Cost Drivers Examples In Service Industry
Cost drivers are characteristics of activities or events that cause a business to incur costs. The cost at issue often is referred to as the cost object. By analyzing cost drivers, businesses can better understand the correlation between costs incurred and the activities that cause them. Furthermore, a cost driver provides the basis for cost allocation among business units that directly benefit from the cost incurred.
Examples of some structural and executional activities with cost drivers are listed by category in Table 1 below. Table 1 Organizational activities and cost drivers Structural activities Structural cost drivers Plant construction Number of plants, scale, degree of work centralization Employee grouping Number and type of work units.
A cost object may appear related to different activities, but in determining cost drivers, a business must choose those that correlate mainly with the cost object, best facilitate management control and are the easiest for cost measurement. Identify the cost object. To determine cost drivers, a cost object must be first identified. The purpose of having a cost driver is to better distribute the cost of a target cost object among its cost beneficiaries. For example, for a business that encounters regular material handling tasks, how to better allocate its total material-handling cost to different working units could be challenging. Here the material handling cost is the cost object.
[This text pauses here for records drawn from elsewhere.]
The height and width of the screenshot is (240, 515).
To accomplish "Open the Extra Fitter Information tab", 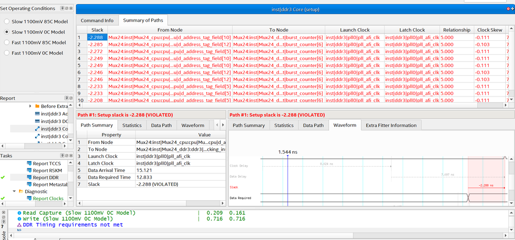I will [391, 125].
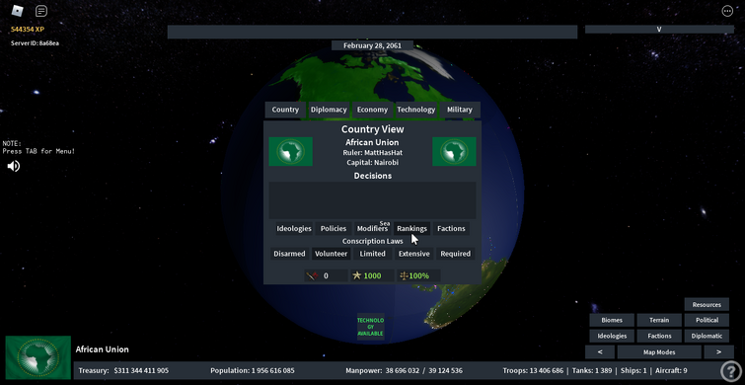The image size is (745, 385).
Task: Click the help question mark icon
Action: (730, 371)
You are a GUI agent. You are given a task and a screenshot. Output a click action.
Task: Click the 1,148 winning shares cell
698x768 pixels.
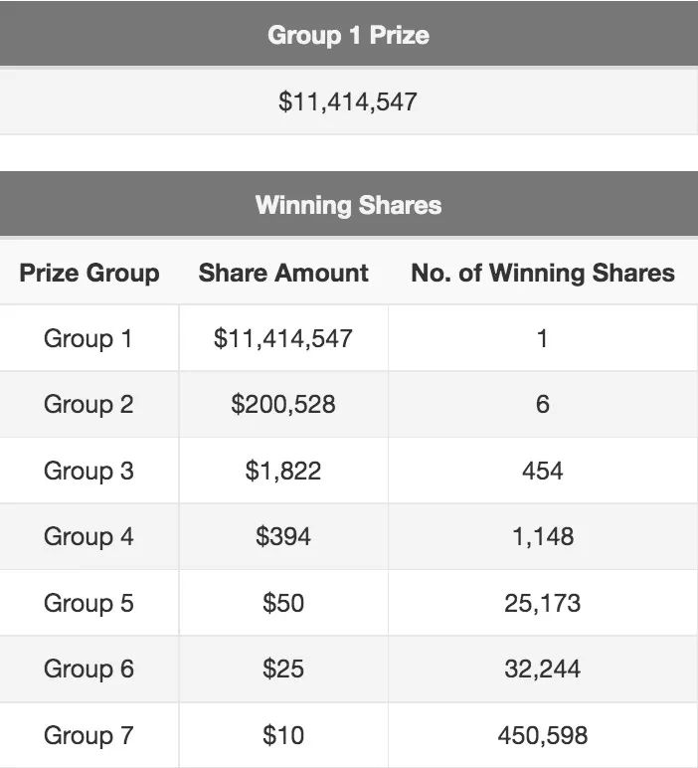point(543,537)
Having set the target cost object, the business can then determine a cost driver to help distribute the total material handling cost to different working units. Investigate potential cost drivers.
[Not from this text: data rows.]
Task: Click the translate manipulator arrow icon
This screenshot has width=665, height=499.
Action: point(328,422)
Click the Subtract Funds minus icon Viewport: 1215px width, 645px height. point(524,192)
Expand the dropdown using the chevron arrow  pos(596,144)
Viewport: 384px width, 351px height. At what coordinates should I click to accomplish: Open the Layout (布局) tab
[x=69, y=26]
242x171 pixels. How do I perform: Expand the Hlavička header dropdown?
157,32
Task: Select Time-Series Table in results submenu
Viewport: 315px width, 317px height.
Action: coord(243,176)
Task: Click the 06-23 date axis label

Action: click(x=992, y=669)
A valid cost driver must reflect the causal relationship between a specified activity and the cost incurred. Using the same material handling example, the working units may track their work in terms of the total number of boxes of materials handled or total weight of the materials handled. The number of boxes of materials moved and the weight of materials handled are two ways of quantifying the material-handling activities, and management may consider them as alternative cost drivers. Determining a cost driver among potential options depends on how well each cost driver may correlate with the cost object, contribute to management control and provide cost measurement. Determine cost driver correlation.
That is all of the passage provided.